I also found two ah-so openers, eight sparkling wine bottle stoppers of various sizes and effectiveness, and 16 glass bottle stoppers — a sign of my love of German and Austrian wines, where these are almost exclusively used. They are also nearly useless for reusing. There was one rubber stopper/pourer, a Vacu Vin pump to eliminate air from an opened bottle and create a vacuum, five Vacu Vin stoppers to use with that pump, a glass decanter stopper, a round foil drip guard branded with a Chilean winery’s logo, a key ring/bottle opener from the now gone Energy Federal Credit Union, and a cheap aluminum beer bottle opener marked TAIWAN, a souvenir of my Mandarin studies there in the 1980s.

And this inventory doesn’t account for the corkscrews scattered elsewhere in the house or, well, in the luggage.
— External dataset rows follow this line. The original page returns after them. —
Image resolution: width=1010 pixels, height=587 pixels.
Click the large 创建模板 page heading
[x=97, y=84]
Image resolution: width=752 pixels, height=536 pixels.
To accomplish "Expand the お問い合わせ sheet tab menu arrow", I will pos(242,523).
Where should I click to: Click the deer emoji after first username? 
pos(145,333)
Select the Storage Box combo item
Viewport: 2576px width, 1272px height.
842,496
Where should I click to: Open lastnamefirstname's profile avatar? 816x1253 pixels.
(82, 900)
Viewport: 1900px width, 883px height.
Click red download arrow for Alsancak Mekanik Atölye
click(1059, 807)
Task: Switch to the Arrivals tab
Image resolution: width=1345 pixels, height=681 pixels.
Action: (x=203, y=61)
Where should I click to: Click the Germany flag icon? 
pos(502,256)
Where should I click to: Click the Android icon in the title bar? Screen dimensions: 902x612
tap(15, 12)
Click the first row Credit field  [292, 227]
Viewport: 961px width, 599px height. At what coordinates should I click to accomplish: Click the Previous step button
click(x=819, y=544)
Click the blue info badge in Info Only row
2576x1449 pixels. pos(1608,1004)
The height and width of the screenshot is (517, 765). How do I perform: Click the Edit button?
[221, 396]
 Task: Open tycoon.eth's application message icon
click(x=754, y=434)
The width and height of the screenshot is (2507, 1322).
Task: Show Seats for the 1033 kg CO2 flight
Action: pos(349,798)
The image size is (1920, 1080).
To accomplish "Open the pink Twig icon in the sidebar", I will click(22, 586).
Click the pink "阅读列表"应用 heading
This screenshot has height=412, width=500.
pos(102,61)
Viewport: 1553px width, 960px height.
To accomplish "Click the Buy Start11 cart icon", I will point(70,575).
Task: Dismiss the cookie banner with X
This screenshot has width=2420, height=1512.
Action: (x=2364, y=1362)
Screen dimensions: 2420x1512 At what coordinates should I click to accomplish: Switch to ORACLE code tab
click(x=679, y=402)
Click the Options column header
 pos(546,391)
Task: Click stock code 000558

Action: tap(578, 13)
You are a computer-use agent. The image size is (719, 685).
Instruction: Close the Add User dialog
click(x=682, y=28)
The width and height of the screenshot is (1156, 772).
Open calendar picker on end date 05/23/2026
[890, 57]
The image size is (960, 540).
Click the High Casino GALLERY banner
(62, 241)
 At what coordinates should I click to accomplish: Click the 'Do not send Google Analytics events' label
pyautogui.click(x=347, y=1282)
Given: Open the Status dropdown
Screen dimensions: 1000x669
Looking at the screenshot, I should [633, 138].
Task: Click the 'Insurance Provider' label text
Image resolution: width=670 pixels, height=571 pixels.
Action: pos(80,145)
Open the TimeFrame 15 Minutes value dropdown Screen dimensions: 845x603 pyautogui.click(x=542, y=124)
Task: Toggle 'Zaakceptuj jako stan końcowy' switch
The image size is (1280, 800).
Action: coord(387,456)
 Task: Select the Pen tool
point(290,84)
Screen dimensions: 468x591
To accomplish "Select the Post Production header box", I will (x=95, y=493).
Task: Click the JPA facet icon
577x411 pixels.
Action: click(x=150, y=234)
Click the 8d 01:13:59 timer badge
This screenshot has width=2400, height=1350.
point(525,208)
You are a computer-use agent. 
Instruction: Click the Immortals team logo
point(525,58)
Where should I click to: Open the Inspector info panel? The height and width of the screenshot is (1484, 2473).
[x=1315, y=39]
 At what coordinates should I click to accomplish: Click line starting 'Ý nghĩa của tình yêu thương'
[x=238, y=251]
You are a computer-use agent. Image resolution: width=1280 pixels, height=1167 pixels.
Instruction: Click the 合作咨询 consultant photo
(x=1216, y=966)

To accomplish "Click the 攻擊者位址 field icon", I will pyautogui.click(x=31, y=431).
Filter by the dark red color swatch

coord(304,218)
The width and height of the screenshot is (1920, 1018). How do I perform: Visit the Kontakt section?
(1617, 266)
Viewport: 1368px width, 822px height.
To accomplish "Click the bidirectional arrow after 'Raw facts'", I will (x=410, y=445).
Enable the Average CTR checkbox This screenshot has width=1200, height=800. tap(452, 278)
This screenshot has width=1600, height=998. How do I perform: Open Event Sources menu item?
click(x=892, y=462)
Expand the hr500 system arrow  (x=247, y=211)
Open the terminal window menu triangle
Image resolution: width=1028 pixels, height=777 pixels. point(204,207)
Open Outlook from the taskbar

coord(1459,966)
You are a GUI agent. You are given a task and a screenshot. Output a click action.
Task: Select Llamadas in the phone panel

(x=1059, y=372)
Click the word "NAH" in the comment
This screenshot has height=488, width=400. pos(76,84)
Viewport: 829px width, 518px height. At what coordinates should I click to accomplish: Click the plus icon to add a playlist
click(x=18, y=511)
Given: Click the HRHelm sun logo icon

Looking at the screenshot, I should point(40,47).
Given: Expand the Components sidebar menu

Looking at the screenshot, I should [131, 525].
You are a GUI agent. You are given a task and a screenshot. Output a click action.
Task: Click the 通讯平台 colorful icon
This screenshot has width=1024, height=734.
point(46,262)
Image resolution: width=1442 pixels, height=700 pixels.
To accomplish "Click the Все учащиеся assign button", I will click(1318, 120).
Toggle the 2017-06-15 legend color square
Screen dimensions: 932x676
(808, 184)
Not to mention decanters on hand for when an expensive wine needs a special display.

We wine fiends are prone to panic if a cork puller isn’t within arm’s reach.

So what gadgets are useful if you are not a wine fanatic, but a regular drinker looking to get the best out of your vino?

An opener, obviously. I prefer the waiter’s corkscrew, described above, over an “angel’s wing” opener or ah-so. Look for an open spiral on the “worm,” the part that penetrates the cork. The angel’s wing is the opener that looks like it’s doing jumping jacks. The ah-so, favored at California wineries, has two prongs, one slightly longer than the other, that you wriggle down between the cork and the bottle, then twist and pull the cork out. I don’t like these, because I usually end up pushing the cork into the bottle. When I actually succeed in getting a cork out, I exclaim, “Ah, so that’s how it works!”

Wine collectors with deep cellars will want to invest in a Durand wine opener. This is a pricey gadget, at $125, but it is probably worth it if you have a lot of old wines with potentially crumbly corks. The Durand combines the spiral worm of a regular opener with the two prongs of the ah-so, which slide down the side of the cork and help you twist it out of the bottle in one piece.

The Vacu Vin pump is useful for anyone who doesn’t regularly finish a bottle in one evening. Sticking the cork back in, or screwing the cap back on, is probably fine if you’re going to finish the wine in the next day or two, but if you want to keep it longer, the Vacu Vin helps protect the wine from oxygen. Other products, such as Private Preserve, will inject an inert gas into the bottle, which you then close with any stopper. The gas protects the wine from oxygen.

You can spend a lot of money on wine accessories, and not just those that fit in your kitchen drawer. Coolers to keep your cellar at the proper temperature, or special refrigerators to preserve just a few cases of wine at the optimal temp — for most of us, these are not necessary.

But if you get hooked, be ready for your kitchen drawer to fill quickly.

Dave McIntyre is a freelance writer.